We’d like to pose a question to our county’s elected leaders and government department heads: What do you think has happened to the average American’s income over the past decade?
As county officials are slated to put their seal of approval on an astronomical 13.8 percent millage increase for 2016, (yes that’s 2016 as in the money’s already spent. 2017’s budget process will start in October) we believe they are unaware of how the private sector is faring.
We’d bet they would say wages have risen – it’s the only way we can see that they would regularly offer government workers raises. But they’d be wrong. According to Pew Research, from 2000 to 2014, middle-income households saw a loss of four percent in their incomes annually. Sadly though, according to Pew, lower-income households - of which there are many in Pickens County - saw their median income fall by nine percent from 2000 to 2014. The US Census on Tuesday said in 2015 Americans real median household income finally saw an increase by 5.2 percent between 2014-15. The median household income in the U.S. in 2015 was $56,516, up from 2014’s $53,718. Adding almost 14 percent to a budget that’s being funded by folks who’ve had drops in their income over more than a decade doesn’t sit well with anyone.
Even if the department heads and county commissioners can present completely valid reasons for their spending (as in jailers making only $29,000 a year), this large increase is just too much to swallow in one gulp.
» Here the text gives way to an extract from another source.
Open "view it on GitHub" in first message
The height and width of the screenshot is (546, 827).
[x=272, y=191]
First off, the county’s whole budgeting process needs to be brought under control. There is little accountability when they set a millage rate in September to fund money already spent. The county is setting a millage rate now and the taxes due by December will go to fund a budget they’ve already spent through their yearly addiction to the Tax Anticipation Notes they take early every year and spend before the taxes are collected. The horse is already out of the barn every year when we gather to gripe about taxes. Then a month later the county officials set budgets after the anger has subsided.
County department heads have the option each year of increasing their employees’ salaries by zero, 2.5 percent or 5 percent - elected officials can give whatever raises they want. At least they can ask for the increase. Commission Chair Rob Jones, who never seems to want the buck to stop with him, and Commissioners Becky Denney and Jerry Barnes are the only three votes that really count when approving the millage. Elected officials may ask for additional money, but they sure can be told no by commissioners
Go to a local bank or Walgreens and ask how much they have increased their employees’ salaries over the past few years.
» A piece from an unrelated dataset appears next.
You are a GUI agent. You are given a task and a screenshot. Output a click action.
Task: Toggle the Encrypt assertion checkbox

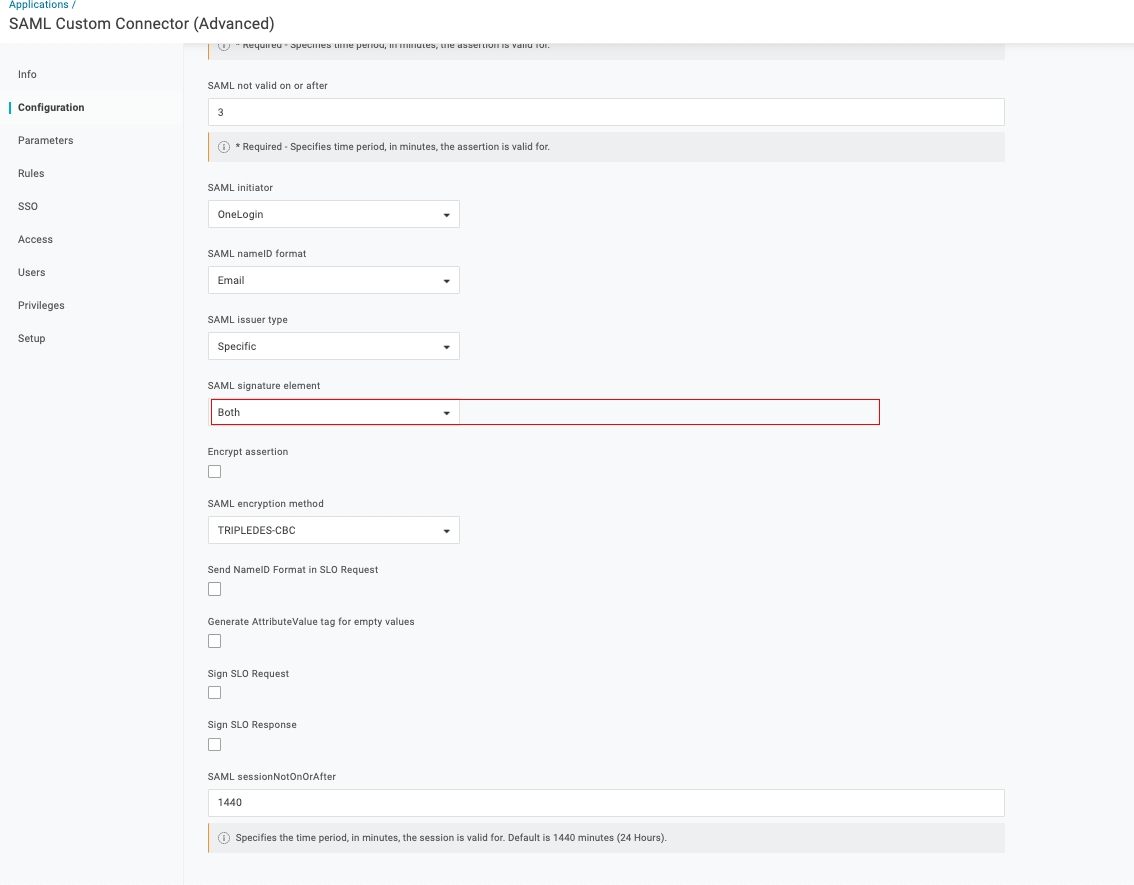[x=214, y=472]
When the economy slowed earlier this decade, private business cut salaries and benefits as there was no other way to keep the doors open. But government pay raises did not slow down a similar amount. It would appear based on the salary study, our county employees are generally fairly compensated. Nobody is getting rich there - but no one is getting rich working in garages, landscaping or raising chickens either.
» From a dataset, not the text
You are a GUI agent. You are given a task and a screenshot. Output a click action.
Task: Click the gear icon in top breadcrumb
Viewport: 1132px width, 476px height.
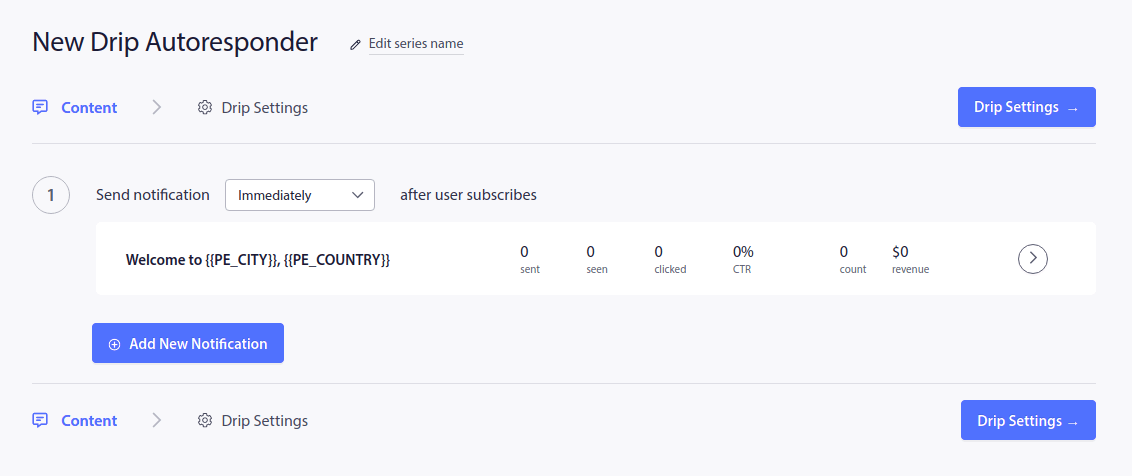[x=205, y=108]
Back to our original point, we’d like to reiterate: most Americans in the private sector haven’t been getting raises over the past decade. American firms in small towns are just now expanding and if the economy keeps rolling, hopefully we’ll all see raises.
Unlike with county jobs, regular employees know you can exceed expectations every day but if your company doesn’t turn a profit, you’ll likely not see a pay bump. We have no doubt most county employees work hard and are truly public servants, but unfortunately, the county’s economy isn’t turning a profit - yet. When we see a rise in all our boats, then we should talk raises for our government workers, but not before.